----- Textauszug
Mehr Gemüse oder weniger Zucker?! Mehr oder weniger Lenkung durch den Staat?! Mehr oder weniger Eigenverantwortung für den Einzelnen?! Während Fachleute diskutieren, wie Menschen zu einer ausgewogeneren Ernährung finden können, steigt die Zahl der ernährungsmitbedingten Erkrankungen nahezu ungebremst. Weil es viele Menschen eben nicht schaffen, Süßigkeiten nur manchmal zu essen und beim Gemüse doppelt zuzugreifen. Weil sie ständig und überall für kleines Geld wohlschmeckende, aber oftmals hochkalorische, fettreiche Speisen und zuckerhaltige Getränke kaufen können. Weil sie mehr Salz verwenden und weniger Vollkornprodukte essen als empfohlen.
----------
----- Erfasste Daten
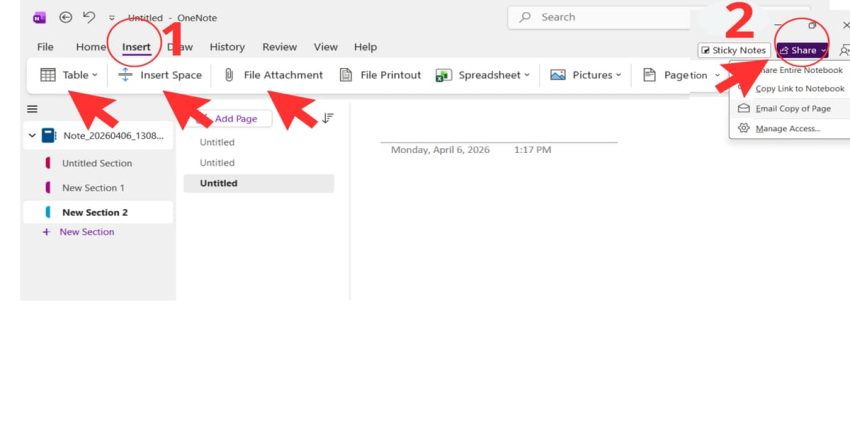
Task: Click the Table grid icon
Action: (47, 75)
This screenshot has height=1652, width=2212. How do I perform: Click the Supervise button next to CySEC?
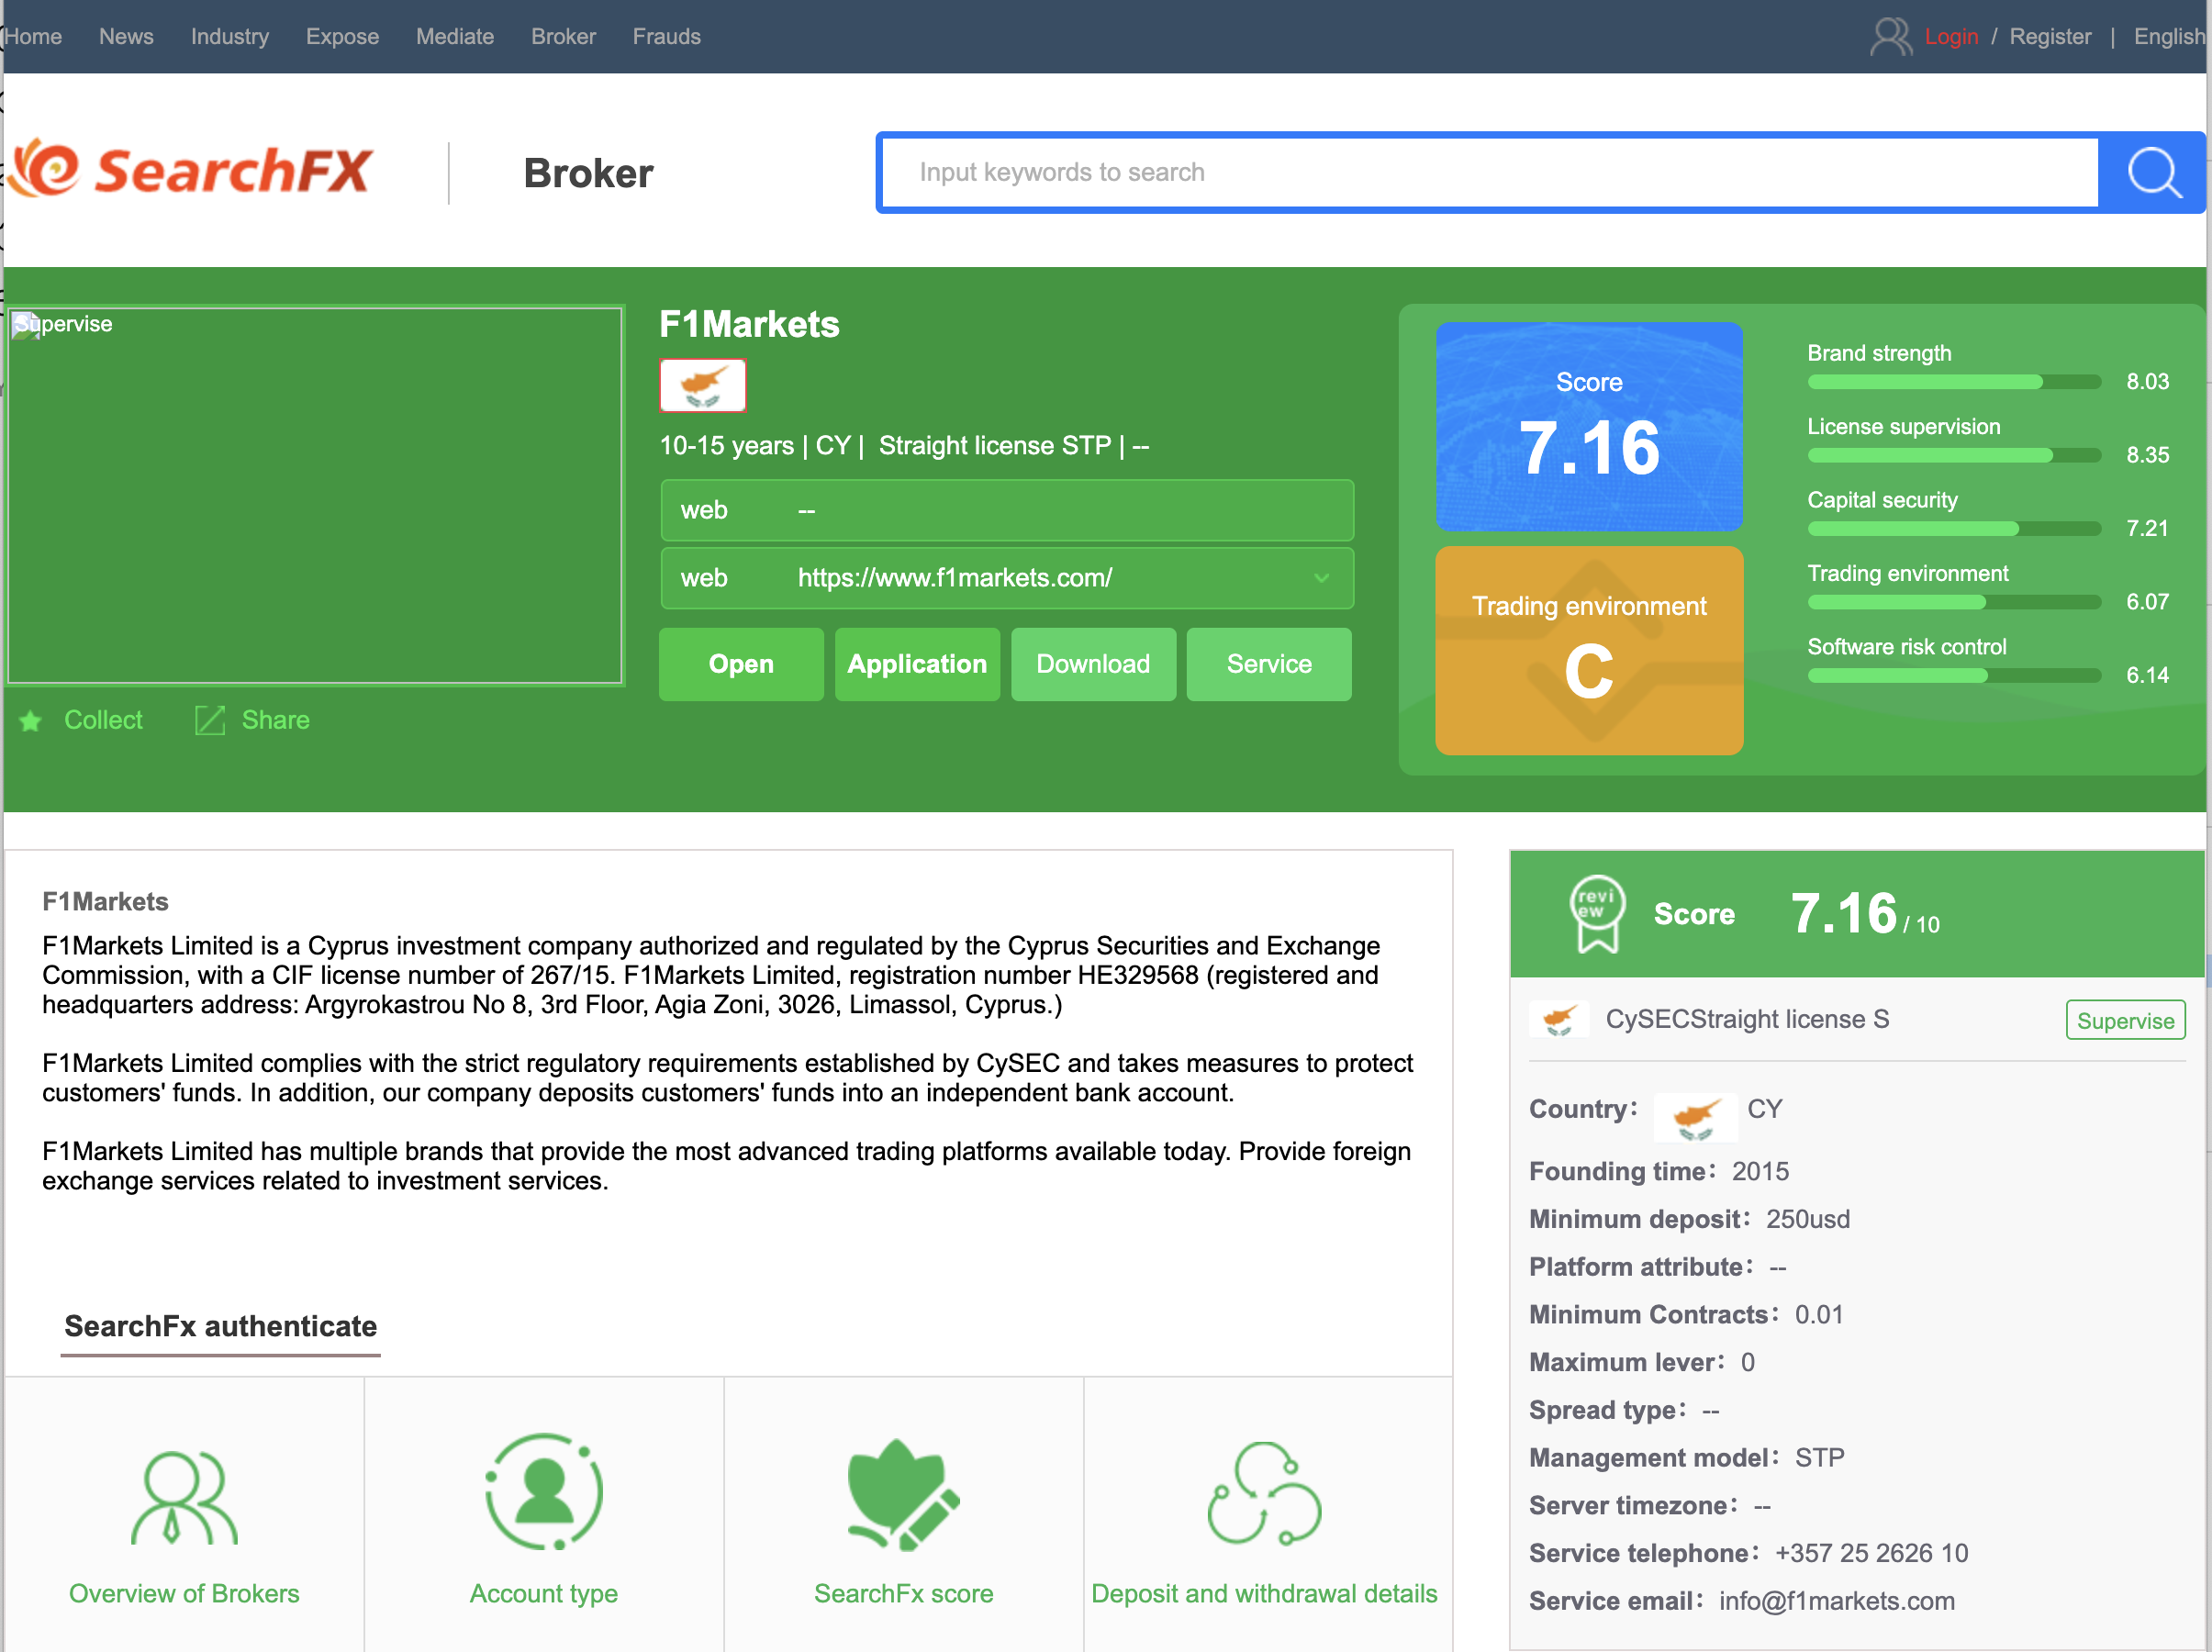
----------
Schreiben Sie den Text über ausgewogene Ernährung im Anschluss an seinen letzten Satz weiter.

=== Endergebnis ===
Obwohl die meisten Menschen wissen, was einen gesünderen Lebensstil ausmacht, gelingt es vielen nicht, ihr Wissen in Handeln umzusetzen. Dr. Hanns-Christoph Eiden, Präsident der BLE, appellierte an alle Ernährungsfachleute: „Uns eint das Ziel, den Menschen einen Ernährungs- und Lebensstil nahe zu bringen, mit dem sie gesund bleiben und gesund alt werden können. Das bedeutet in sehr vielen Fällen: Veränderung. Die Dinge werden nicht besser, wenn alles so weitergeht wie bisher.“
Das schaffen wir nur gemeinsam!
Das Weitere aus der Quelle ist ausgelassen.